Por la película siento una admiración profunda además del cariño que me generan todos sus personajes, frágiles y vulnerables. Desde actuaciones nada exageradas, hasta un clima enrarecido, lleno de matices, y un humor que surge de la incomodidad constante, la película maneja los tiempos a la perfección. El argumento es simple: dos hermanos (Herman y Jacobo Koller) se reencuentran tiempo después del fallecimiento de su madre. Uno de ellos, Herman, vive hace tiempo en Brasil y es en su regreso a Montevideo donde se desarrolla la trama de la película. Ambos viven de fabricar medias aunque el contexto parece más favorable en Brasil que en Uruguay. Jacobo le pide a Marta, una empleada de su pequeña fábrica que, durante la estadía de su hermano en el país finja ser su esposa.

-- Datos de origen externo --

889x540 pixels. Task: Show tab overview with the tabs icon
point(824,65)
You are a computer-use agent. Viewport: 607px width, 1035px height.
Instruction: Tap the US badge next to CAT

Lo interesante de la película es el cruce de marcos de referencia, que generan situaciones de lo más disparatadas en un mundo donde pareciera que solo se pueden vender medias, abrir y cerrar persianas, y esperar que el auto caliente para arrancar. Así es como en el medio de un precario karaoke en el Hotel Argentino de Piriápolis, ese mundo en el que estamos sumergidos se quiebra definitivamente. Herman rompe el silencio para hablar sobre la madre de ambos, ofrece dinero como justificación de su ausencia y se cruzan unas miradas a las que vale la pena prestarle atención. Todo allí, en ese hotel que parece haber quedado en el tiempo, mientras una niña canta una interminable “en bicho bicho yo me convertí, un cocodrilo soy”. Luego vendrá Leonardo Favio y “Hoy corté una flor”, y más y más miradas. Allí la transformación de Marta y el desenlace, que prefiero no develar por si alguien todavía no la vio. Salimos fascinados.
En casi veinte años de amistad con Fernando hubo lugar a todo tipo de eventos compartidos: ir a sacar entradas para decenas de recitales, un viaje al norte con Cami, Ine, Joaco, Rama y Fede o esperar a que salga algún disco para comprarlo y escucharlo por primera vez. Luego el tránsito por la Escuela Metropolitana de Arte Dramático y ocho obras estrenadas juntos además de formar Basamenta, nuestro grupo de teatro.
En definitiva nosotros también somos un poco como los personajes de Whisky, aparecemos y hablamos como y cuando podemos. A veces podemos ser un extranjero que lo llevan a la cancha, un niño que lee diarios, los que sí quieren actuar en el taller obligatorio de teatro del colegio o unos adolescentes en una sala de cine arte semivacía en Caballito. Somos bichos frente a las miradas de otros y eso no tiene nada de malo. Quizás quienes ahora estén leyendo estas últimas palabras también lo sean y todavía no se hayan dado cuenta. Les deseo que se crucen con su propia Whisky para confirmarlo.
Ignacio Torres es actor, autor y director, egresado de la Escuela Metropolitana de Arte Dramático y de la Diplomatura en Dramaturgia de la Facultad de Filosofía y Letras de la UBA. Sus textos han sido premiados y publicados por Argentores, Fundación SAGAI, Fondo Nacional de las Artes, Instituto Nacional del Teatro y Ediciones del CCC. Actualmente actúa en Voraz y Melancólico, de Toto Castiñeiras, y dirige Captura de aves silvestres, del Grupo Basamenta.